Brian Sergio sees himself as a “kidult,” which, in urban language, is a person in transition between childhood and adulthood. His latest one-man exhibit, titled Kidultery, at West Gallery reflects that: “My show is about images of energy and movement, indulging on the “other” aesthetics, which is, to many, a taboo, or deliberate images of perceptual stress.”
Sergio notes that these images are related to the ones he used in a past exhibit, Crapola. “The situations and energies that they describe are similar. They are about suggestive eroticism that is often represented in isolation, and everyday life,” says Sergio. With Kidultery, Sergio admits that his images of women in provocative poses may shock Filipino sensibilities. He explains, “I am simply magnifying its existence to a form of anthropological study.”
One is a large photographic image of a nude, Rubenesque, middle-aged woman sliding her stockings on her left leg, where there is a cut-out of a bird of some sort, a reference to a pun of the word “falcon” in French, “faucon,” as faux con, or false sex. Sergio adds, “It recalls the 1968 etching, “Morceaux Choisis d’Après Courbet,” by Marcel Duchamp, a representation of an unavoidable, complicit voyeurism and embroilment on the viewers’ perspective.”
Another work features an image of a woman tied in kinbaku (Japanese art of bondage) at the back of a car trunk, which suggests the thin line between a fetish for role-playing and a snapshot of a crime scene. Sergio notes, “These are examples of perceptual stress, making the viewer feel awkward or maybe having the same sensory reaction as, let’s say, watching a circus freak show.”

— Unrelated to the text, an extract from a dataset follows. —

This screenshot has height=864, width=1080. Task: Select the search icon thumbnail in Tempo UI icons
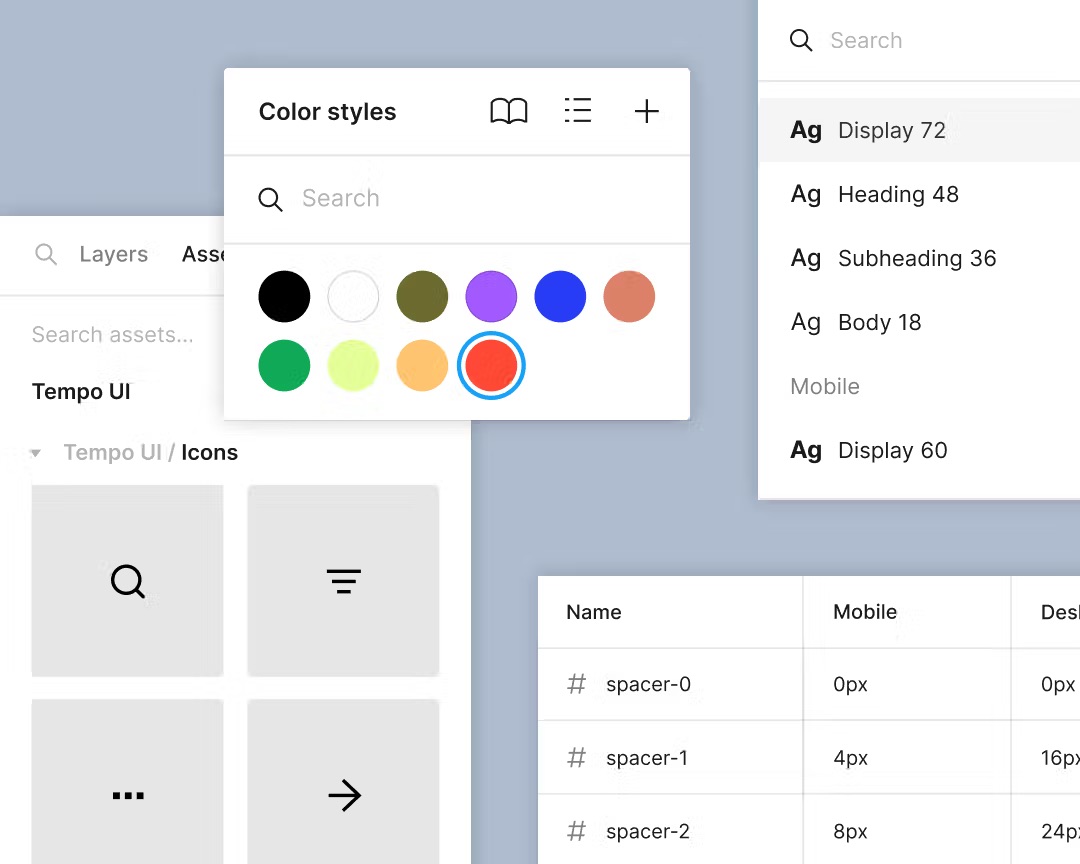[127, 581]
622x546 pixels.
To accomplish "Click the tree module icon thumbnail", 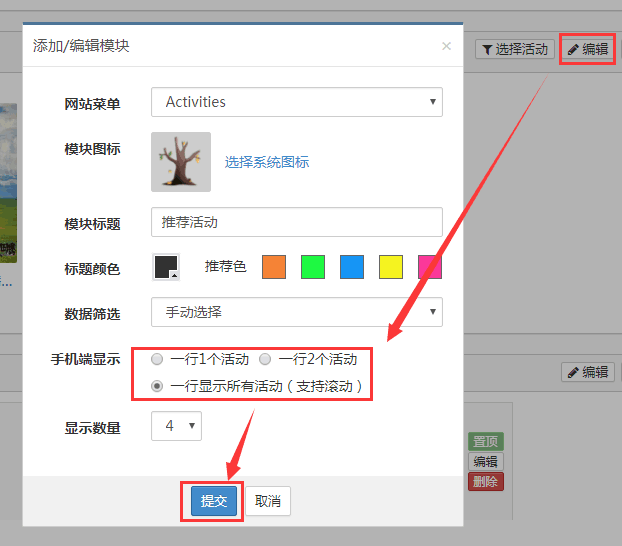I will coord(181,162).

To produce such desired images, Sergio relies on photography, seeing it as the best tool to capture a dead memory or to document a slice of reality that just occurred. “I want to capture a certain reality that happened, whether it is staged or simply a snapshot of everyday life, and initiate a relationship between the viewer and the subject matter. I also applied gestural paints on some photographs to convey movement and to create an illusion of recent changes.”
On that note, Sergio believes there is still so much to explore: “I will still push the boundaries by any means necessary till I understand the aesthetics of taboo subculture.”